» Task description
In the listing below, start your output at the line with "How do I perform: Click" and end it after the line with "Given: Click the divider line above the likes", copying every line exactly.

» Exercise data
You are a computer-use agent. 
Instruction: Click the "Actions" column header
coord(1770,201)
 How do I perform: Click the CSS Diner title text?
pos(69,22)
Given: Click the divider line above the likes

==

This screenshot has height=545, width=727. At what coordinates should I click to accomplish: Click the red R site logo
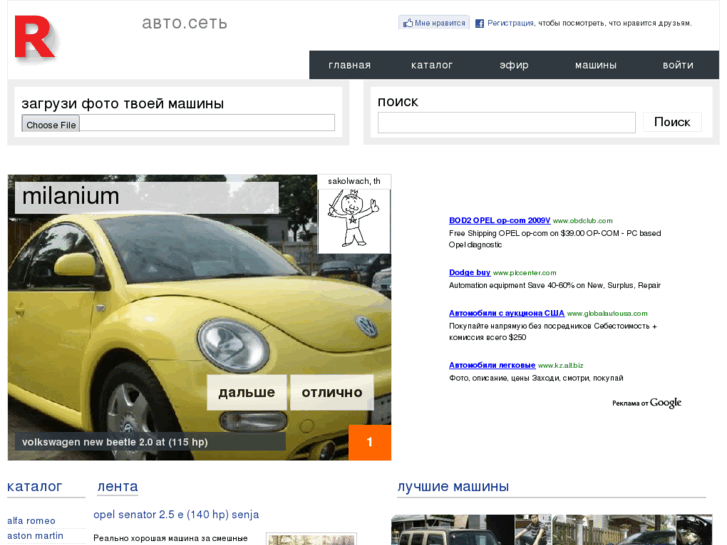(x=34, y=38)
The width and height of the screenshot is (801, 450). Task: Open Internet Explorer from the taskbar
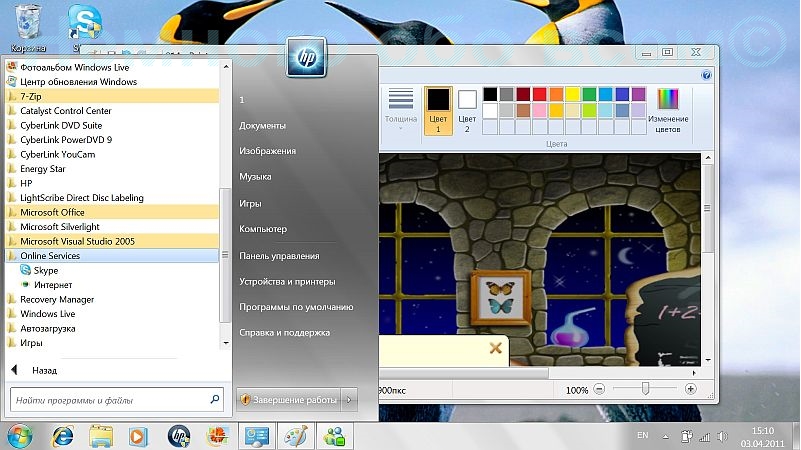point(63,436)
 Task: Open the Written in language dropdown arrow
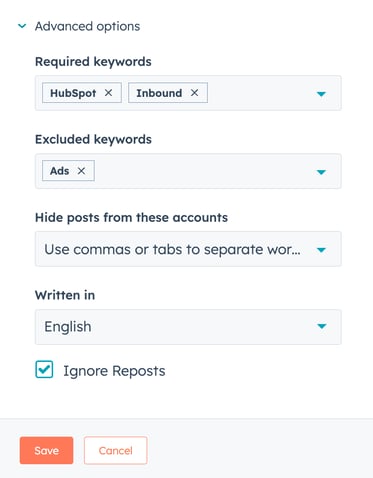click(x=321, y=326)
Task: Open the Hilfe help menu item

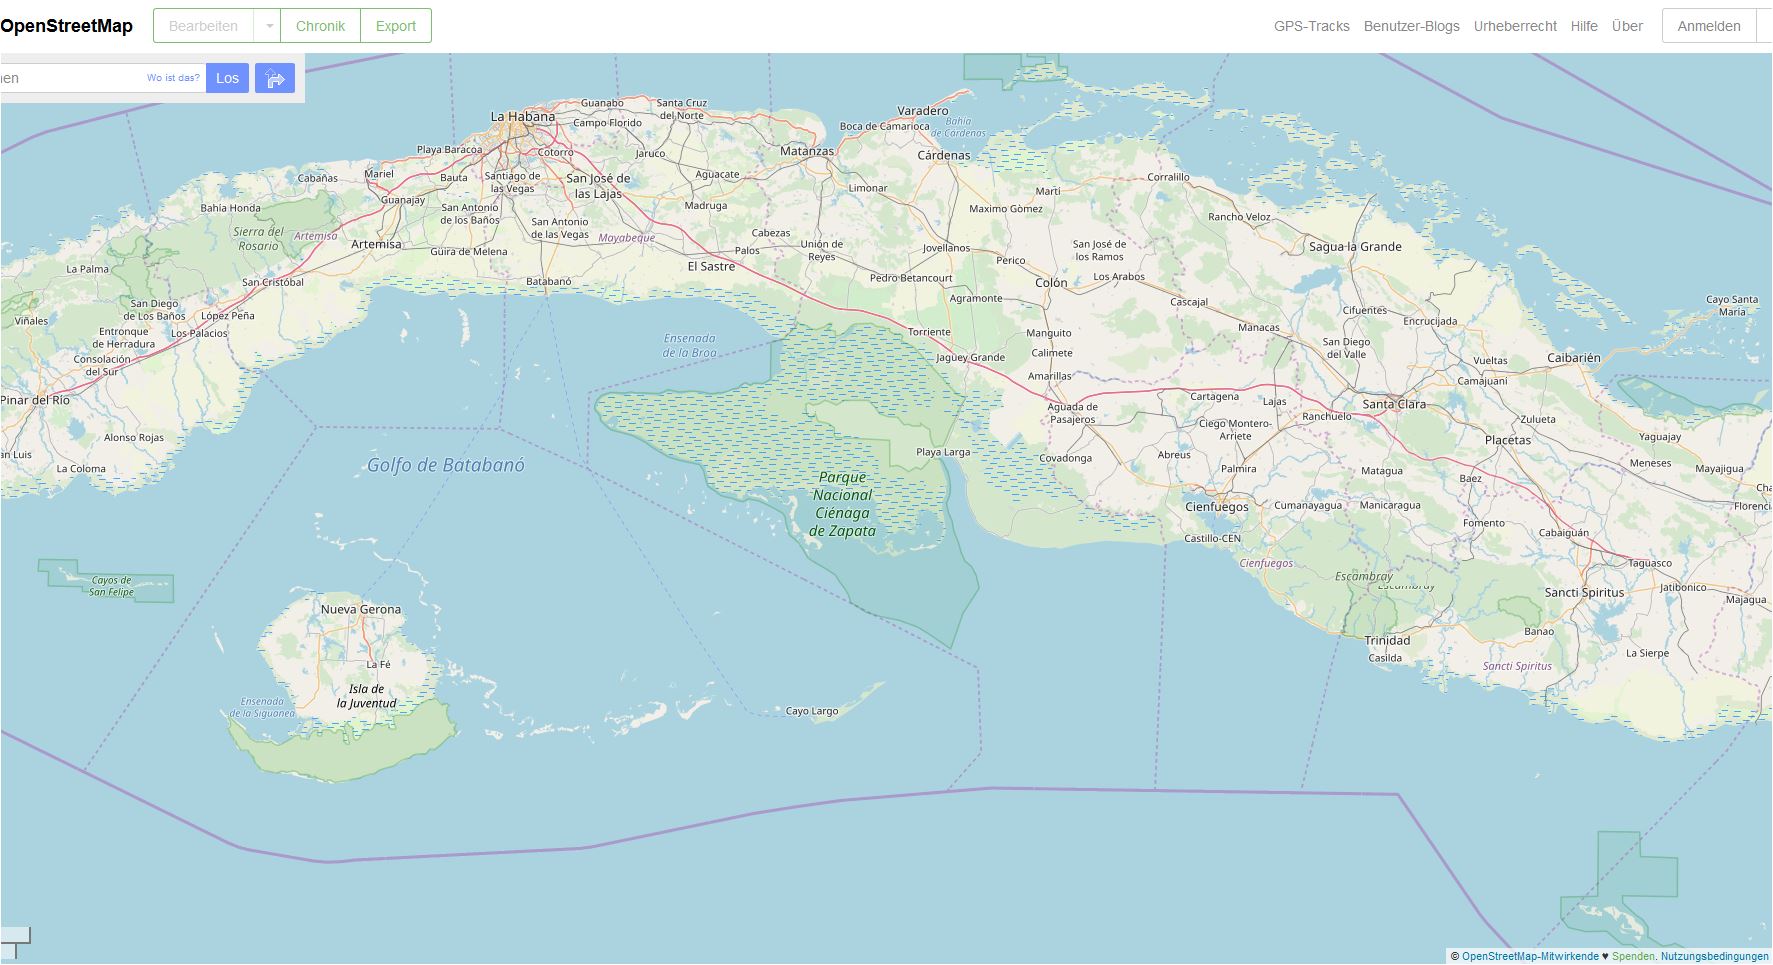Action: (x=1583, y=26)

» Response to this task
 How do I perform: Click the CSS Diner title text?
pos(69,22)
Given: Click the divider line above the likes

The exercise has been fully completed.